"The Rufous Hummingbird is one of three hummingbirds that breed in Okanogan County. The other two are the Calliope and the Black-Chinned (occasional reports of Anna's come up but they are primarily a west-side breeder). Hummingbirds don't sing like our other birds, but if you listen closely you'll notice that the sound of their flight, and especially of the display acrobatics the males make, are all distinctive between the three species. Rufous males often make a noise that sounds like a toy jet shooting artillery! Rufous describes the reddish-brown or rust color that almost completely covers the male hummingbird. The female has a green back but her sides and tail are rufous (see photo below). These feisty little birds fly here from Mexico and they have excellent memories so that they return looking for feeders or flowers in the exact spot they found them the previous year. So, keep your sugar water clean and fresh for them!" — Mary Kiesau | Local Naturalist and Photographer
Information from the Seattle Audubon Society
- Rufous hummingbirds are highly territorial and will protect their feeding territories even during migration.
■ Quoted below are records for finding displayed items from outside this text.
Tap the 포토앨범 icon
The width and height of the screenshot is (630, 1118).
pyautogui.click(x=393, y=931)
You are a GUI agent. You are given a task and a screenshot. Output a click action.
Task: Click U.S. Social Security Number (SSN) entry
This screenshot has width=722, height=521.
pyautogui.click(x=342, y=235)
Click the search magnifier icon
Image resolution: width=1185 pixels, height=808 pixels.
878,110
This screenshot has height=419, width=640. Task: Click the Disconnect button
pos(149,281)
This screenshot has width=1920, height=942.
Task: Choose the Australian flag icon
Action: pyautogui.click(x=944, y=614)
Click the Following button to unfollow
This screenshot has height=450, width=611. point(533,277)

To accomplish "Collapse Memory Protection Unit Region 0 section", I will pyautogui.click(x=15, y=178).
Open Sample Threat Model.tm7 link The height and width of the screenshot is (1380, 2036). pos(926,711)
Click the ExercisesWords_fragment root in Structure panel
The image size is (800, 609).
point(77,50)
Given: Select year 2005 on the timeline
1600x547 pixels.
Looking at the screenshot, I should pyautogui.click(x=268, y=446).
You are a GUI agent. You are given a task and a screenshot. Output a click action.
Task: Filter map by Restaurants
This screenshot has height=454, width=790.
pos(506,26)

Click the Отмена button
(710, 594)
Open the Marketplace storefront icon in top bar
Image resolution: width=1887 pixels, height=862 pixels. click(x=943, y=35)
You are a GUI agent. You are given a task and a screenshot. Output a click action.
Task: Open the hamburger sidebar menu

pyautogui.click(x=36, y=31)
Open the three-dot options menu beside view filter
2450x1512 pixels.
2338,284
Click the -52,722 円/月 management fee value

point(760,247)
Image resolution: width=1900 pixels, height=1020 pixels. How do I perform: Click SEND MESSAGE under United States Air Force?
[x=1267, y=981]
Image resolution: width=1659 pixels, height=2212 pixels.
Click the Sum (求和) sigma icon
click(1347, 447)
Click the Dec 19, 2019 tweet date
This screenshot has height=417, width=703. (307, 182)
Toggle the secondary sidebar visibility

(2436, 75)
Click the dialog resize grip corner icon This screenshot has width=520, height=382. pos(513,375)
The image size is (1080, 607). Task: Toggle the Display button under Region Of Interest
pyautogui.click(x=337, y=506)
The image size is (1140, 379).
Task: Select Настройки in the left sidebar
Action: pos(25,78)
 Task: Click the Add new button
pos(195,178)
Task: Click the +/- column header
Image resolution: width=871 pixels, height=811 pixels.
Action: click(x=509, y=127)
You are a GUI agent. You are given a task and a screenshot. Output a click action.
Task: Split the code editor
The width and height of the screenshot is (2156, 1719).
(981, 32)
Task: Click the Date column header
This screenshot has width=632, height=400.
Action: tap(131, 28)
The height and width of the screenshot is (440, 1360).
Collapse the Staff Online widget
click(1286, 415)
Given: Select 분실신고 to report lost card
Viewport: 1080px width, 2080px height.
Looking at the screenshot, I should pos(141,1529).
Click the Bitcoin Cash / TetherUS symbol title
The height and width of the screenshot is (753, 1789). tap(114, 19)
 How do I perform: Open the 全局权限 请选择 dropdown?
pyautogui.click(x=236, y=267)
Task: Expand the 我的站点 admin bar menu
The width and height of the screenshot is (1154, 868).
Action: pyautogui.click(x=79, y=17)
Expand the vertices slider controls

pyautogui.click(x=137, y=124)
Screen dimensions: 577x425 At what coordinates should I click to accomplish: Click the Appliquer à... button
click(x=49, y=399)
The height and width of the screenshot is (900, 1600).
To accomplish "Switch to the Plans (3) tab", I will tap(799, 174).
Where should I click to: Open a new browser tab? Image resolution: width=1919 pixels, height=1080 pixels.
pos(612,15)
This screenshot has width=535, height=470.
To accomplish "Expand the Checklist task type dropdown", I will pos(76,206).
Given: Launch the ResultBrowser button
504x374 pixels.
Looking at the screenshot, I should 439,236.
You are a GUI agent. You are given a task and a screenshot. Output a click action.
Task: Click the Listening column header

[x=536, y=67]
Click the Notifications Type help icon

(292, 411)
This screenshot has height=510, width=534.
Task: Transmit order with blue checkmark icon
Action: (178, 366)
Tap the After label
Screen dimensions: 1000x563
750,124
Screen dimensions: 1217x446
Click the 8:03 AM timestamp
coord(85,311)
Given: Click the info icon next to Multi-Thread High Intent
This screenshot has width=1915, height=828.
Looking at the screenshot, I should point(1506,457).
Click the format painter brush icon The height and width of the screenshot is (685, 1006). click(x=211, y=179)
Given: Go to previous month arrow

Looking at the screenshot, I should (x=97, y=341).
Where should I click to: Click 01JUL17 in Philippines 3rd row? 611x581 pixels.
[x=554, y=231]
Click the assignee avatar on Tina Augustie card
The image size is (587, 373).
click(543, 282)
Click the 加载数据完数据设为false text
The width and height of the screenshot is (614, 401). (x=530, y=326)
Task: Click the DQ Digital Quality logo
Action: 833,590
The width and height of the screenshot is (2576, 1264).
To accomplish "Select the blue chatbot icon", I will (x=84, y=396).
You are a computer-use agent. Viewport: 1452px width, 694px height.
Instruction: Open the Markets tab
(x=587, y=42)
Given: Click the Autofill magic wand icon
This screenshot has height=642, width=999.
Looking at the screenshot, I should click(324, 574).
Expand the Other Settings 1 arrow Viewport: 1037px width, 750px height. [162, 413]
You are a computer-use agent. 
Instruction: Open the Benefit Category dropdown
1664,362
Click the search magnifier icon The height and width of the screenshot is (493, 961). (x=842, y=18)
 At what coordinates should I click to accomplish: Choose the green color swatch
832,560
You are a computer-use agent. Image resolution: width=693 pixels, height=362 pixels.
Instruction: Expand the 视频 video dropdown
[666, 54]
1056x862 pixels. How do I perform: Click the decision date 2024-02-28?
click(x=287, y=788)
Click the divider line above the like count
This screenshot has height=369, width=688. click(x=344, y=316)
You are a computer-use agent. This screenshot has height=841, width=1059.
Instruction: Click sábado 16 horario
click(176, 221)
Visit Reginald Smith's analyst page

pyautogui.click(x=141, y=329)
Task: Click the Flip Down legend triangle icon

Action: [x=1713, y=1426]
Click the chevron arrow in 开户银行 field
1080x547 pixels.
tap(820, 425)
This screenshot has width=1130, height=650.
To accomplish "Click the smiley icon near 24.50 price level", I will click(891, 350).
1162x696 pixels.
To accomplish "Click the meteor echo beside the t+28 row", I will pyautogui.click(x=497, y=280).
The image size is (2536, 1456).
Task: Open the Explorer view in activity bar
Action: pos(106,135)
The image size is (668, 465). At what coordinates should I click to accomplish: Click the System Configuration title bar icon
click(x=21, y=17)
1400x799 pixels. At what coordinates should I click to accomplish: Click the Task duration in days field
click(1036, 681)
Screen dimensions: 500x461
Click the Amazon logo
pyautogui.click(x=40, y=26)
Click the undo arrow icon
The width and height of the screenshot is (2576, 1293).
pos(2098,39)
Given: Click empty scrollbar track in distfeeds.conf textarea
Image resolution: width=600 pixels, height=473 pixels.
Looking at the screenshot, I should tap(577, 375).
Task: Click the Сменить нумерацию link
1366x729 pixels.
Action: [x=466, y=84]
- Rufous hummingbirds don't sing, but they do make warning 'chips' in response to threats, and their wings make a whining sound similar to that of a cicada.
- In Washington State, they feed heavily on honeysuckle, red flowering currant, salmonberry, and on sugar water found in hummingbird feeders.
- Females incubate 2 eggs for about 15-17 days, and the female will care for the young herself until they become independent around 21 days.
- You can find Rufous hummingbirds in the North Cascades most commonly from March to August, and around Okanogan County between May and September.